The sound of the report hammered against Aurélie’s ears, broken by an agonized yelp that turned into a low howl.
“Clovis!” He was lying on the flagstones; there was blood on his fur. Aurélie flung herself down beside him, her hands moving desperately over his coat, trying to find the wound. “Clovis, Clovis.”
At her voice, the old wolfhound struggled to rise, but his legs folded beneath him. His tongue lolled out of his mouth.
“Clovis!” Aurélie frantically shrugged out of her shawl, wadding the material against Clovis’s side to stanch the blood.
“It’s no use,” said her father, his voice tight. “There’s no saving him.”

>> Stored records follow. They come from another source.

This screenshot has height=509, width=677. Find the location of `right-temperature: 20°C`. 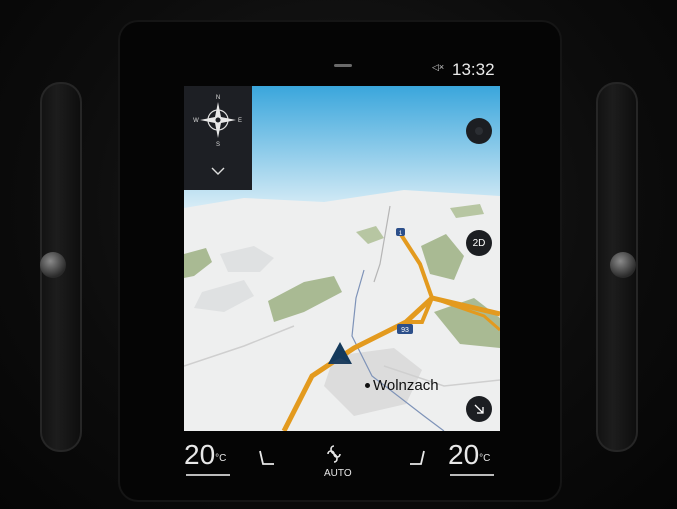

right-temperature: 20°C is located at coordinates (469, 455).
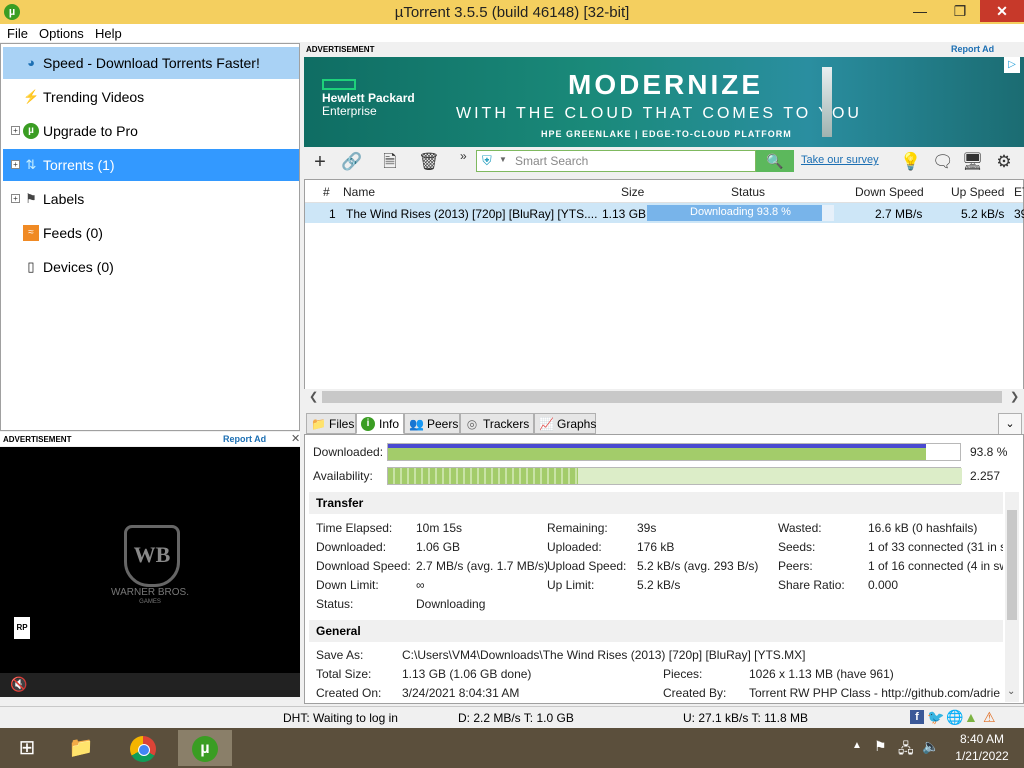 The image size is (1024, 768). What do you see at coordinates (899, 214) in the screenshot?
I see `row-down-speed: 2.7 MB/s` at bounding box center [899, 214].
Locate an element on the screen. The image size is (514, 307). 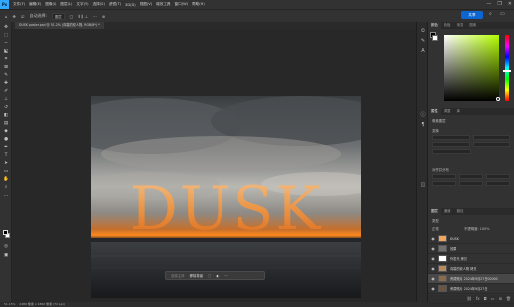
align-icons: ⫴ ⫼ ⊥ is located at coordinates (83, 16).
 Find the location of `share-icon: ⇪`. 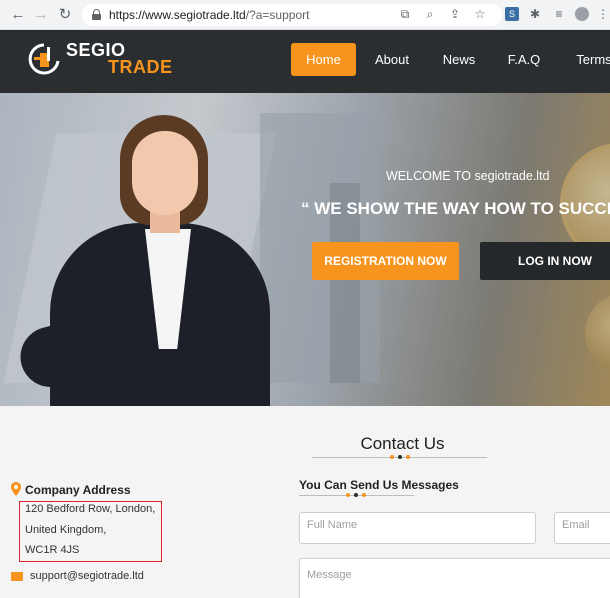

share-icon: ⇪ is located at coordinates (455, 14).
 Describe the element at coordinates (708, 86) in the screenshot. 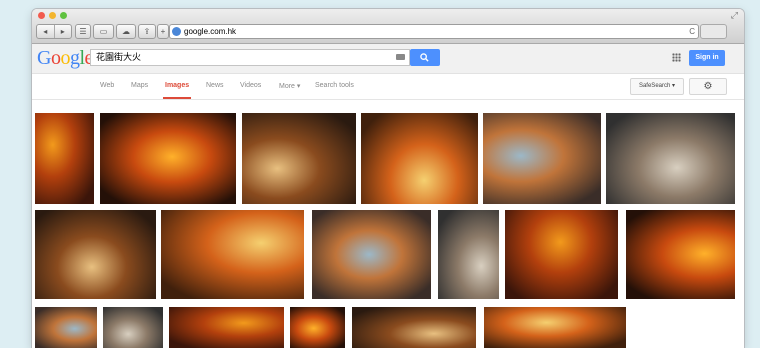

I see `gear-icon: ⚙` at that location.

“Remember that.” The major was standing above them, and it was all Aurélie could do not to snarl at him, not to wrench that wretched pistol from his hand and bludgeon him with it. “Remember. Next time I shoot your daughter, perhaps. Your dog, your daughter . . . and then you. Do not give me cause.”
He turned without waiting for a response and marched away, his sycophants falling into place behind him. Max cast one long, concerned look over his shoulder at Aurélie. Through the fog of her tears, she vaguely saw him raise his brows at her and cock his head.
Leave, he was saying. Leave.
A hand grasped her arm, a hand considerably more twisted than she remembered, with brown splotches on it. “Come away.” Her father drew her to her feet and stood for a moment, beside her, looking down at his old companion. Gruffly, he said, “He was old. He had a good life.”
“You can’t mean that.”
Her father looked down at her and Aurélie saw that he wasn’t calm at all; he was stiff with rage. He began walking rapidly toward the new wing. “Would I prefer to thrash that canaille until he is nothing more than pulp? Certainly. But now is not the time.”